Идти на свет - быть человеком лишь отчасти, он наполняет нас, накидывая свои наряды на мир вокруг. Мир в его широте: от безымянного порыва воздуха и травинки под ногами до попавшегося под зоркий глаз ономатета явления или предмета. Ведь всему может найтись имя?

Ночь пробуждает одиночество, обнажая Самость. Ее творческая, даже со-творческая натура призывает всматриваться, полагаясь на себя. Слепота античного мудреца - ее провидческое царство, так замыкаются узлы пелены на глазах, не обрекая, но ласково призывая сосредоточиться на самом себе, посмотреть с укрытым взором. Ночь рисует свои живописные полотна, в них куда больше звучащего - так звучат соцветия на редких холстах - и ищущего слушателя. Пространство открывается по-новому, касаясь чувств, интуиции, воображения, заводя свою мелодию, распускающуюся среди преследуемого скользящим контуром абриса.

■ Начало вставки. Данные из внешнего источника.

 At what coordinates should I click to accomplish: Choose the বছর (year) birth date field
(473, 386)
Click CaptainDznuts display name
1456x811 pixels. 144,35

 Голос того, что безмолвно, касается прохладой кожи. Она, остужающая, обращалась так с лицами много раз, мне не измерить в числах этих прикосновений, произошедших на тропе.-5

Порой, пытаясь вспомнить случившееся, мы обнаруживаем, насколько неперемещаем в названное пространство света каскад собранных прежде отзвуков внутренних порывов. Каждый раз мы постигаем живой смысл разобщенных в отражениях, ложащихся на радужки глаз, фигур, а после он ускользает, если нам не достаёт сил удержать их в единстве. Точно те слова о магнитах, состязающихся за нечто между ними, как отдельные этюды persona, набрасываемые тенями на шепчущие лица.

Художник - спящий, влюбленный в свой сон. Он переносит в mundus опыт..? своих странствий в Ночи, если ему удалось принадлежать тому пространству всецело. Если по силам схватить цепкими радужками ослеплённых глаз всполох разобщенных моментов своих состояний, перенеся их хрупкий союз в мир для Других.

Мелодия натуры, обретающая сложное суггестивное выражение, стихией своих призрачных теней настигает необходимость обрести форму, изначально рассеянная на остриях игл, что ткут сновидение. Они едины, они невероятно разобщены; слагаемые, состязающиеся за обращение в вычитаемое, так трудно удержать насыщенное ими сейчас.

Сон порождает ожидание, болезненное, мнимо бесформенное из-за поиска сил выразить. Из-за ожидания восполнения различимого отсутствия путем нового сна, буквально идентичного опыта, ухода в воспоминания или реконструирования.

И ожидание рассказывает о нас, выдает в нас человеческое. Художник ожидает завершенности своего творения, повторения того, во что он заглянул своим обращенным вовнутрь зрачком.

Я просыпаюсь с устами, опаленными Ночью, собирая фрагменты слов, ожидающих, когда я произнесу их на языке, рисующем отражения прожитых сновидений игравшего внутри меня художника в Других.